SMS is the formal, top-down, organization-wide approach to managing safety risk and assuring the effectiveness of safety risk controls. According to FAA, SMS gives airlines a set of business processes and management tools to examine data gathered from everyday operations, isolate trends that may be precursors to incidents or accidents, take steps to mitigate the risk and verify the effectiveness of the program. SMS requires compliance with technical standards but also promotes a safety culture to improve the overall performance of the organization. It uses four key components: safety policy, safety risk management, safety assurance and safety promotion.
“Aviation is incredibly safe, but continued growth means that we must be proactive and smart about how we use safety data to detect and mitigate risk,” said U.S. Transportation Secretary Anthony Foxx. “SMS gives airlines the tools they need to further reduce risk in commercial aviation.”
The rule requires airlines to implement a safety management system within three years. They must submit their implementation plans to the FAA within six months. The rule also requires a single accountable executive to oversee SMS. An SMS defines what is expected rather than how the requirement is to be met. This allows each air carrier to design an SMS to match the size, complexity and business model of its organization. An SMS does not take the place of regular FAA oversight, inspection and audits to ensure compliance with regulations.
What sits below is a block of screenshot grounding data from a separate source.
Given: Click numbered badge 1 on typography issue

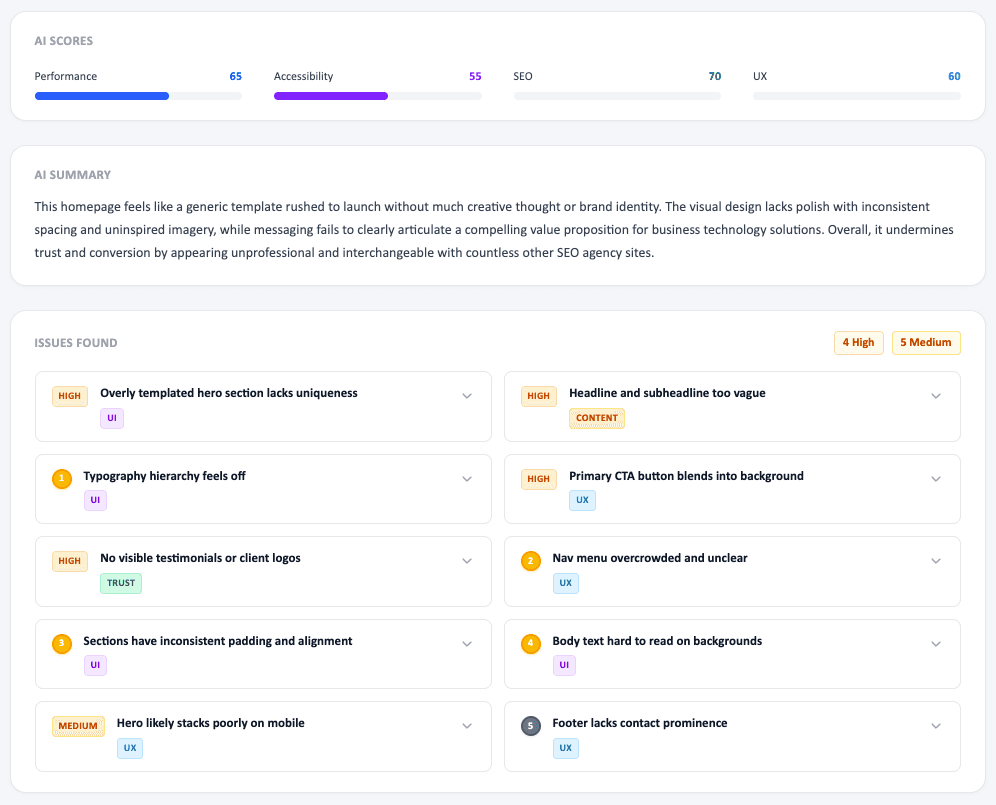Looking at the screenshot, I should pos(61,479).
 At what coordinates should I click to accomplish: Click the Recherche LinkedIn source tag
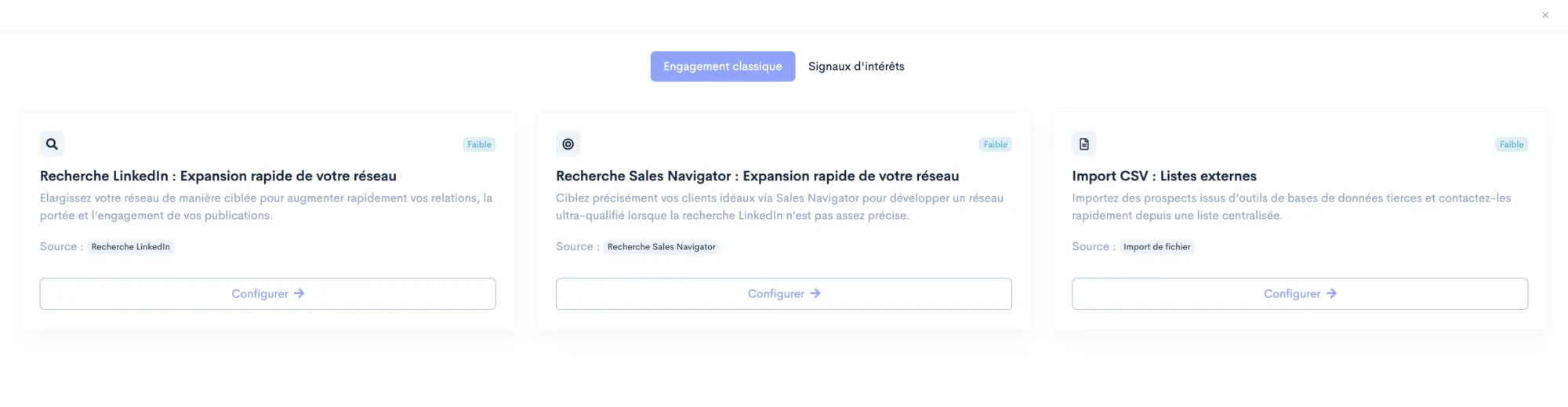[x=130, y=247]
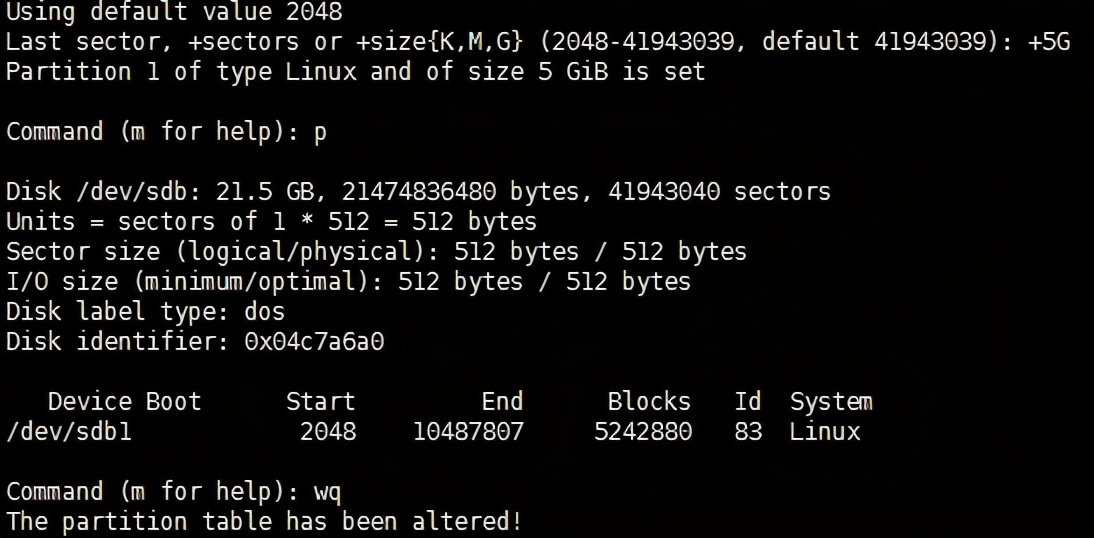
Task: Click the 'System' column header
Action: [x=831, y=402]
“Our commercial aviation industry is a world-leader and model for risk mitigation and I’m proud that so many airlines have embraced the SMS culture voluntarily. Now the FAA and the air carrier industry are taking the next step,” said FAA Administrator Michael P. Huerta. “The FAA’s workforce also is transitioning to a proactive, risk-based culture so we can effectively target our resources.”
The aviation industry and federal government reduced the fatality risk in U.S. commercial air travel by 83 percent between 1998 and 2008. The industry and government now share a goal to reduce the U.S. commercial fatality risk by 50 percent from 2010 to 2025.
“Our members are fierce competitors, but we do not compete on safety because we know it is our most important job, and there is nothing more important than the safe arrival of our passengers, crew and cargo,” said A4A President and CEO Nicholas E. Calio. “That is why our members adopted this approach long before it became a rule; our work is a driving force as to why the U.S. industry is the model for the world in aviation safety.”
FAA estimates the rule will cost the airlines $224.3 million over 10 years ($135.1 million present value). The agency estimates the benefits will range from $205 million to $472.3 million over 10 years ($104.9 to $241.9 million present value). FAA is offering a federally developed and funded software system to help airlines implement SMS.
The final rule will be effective within 60 days from publication in the Federal Register.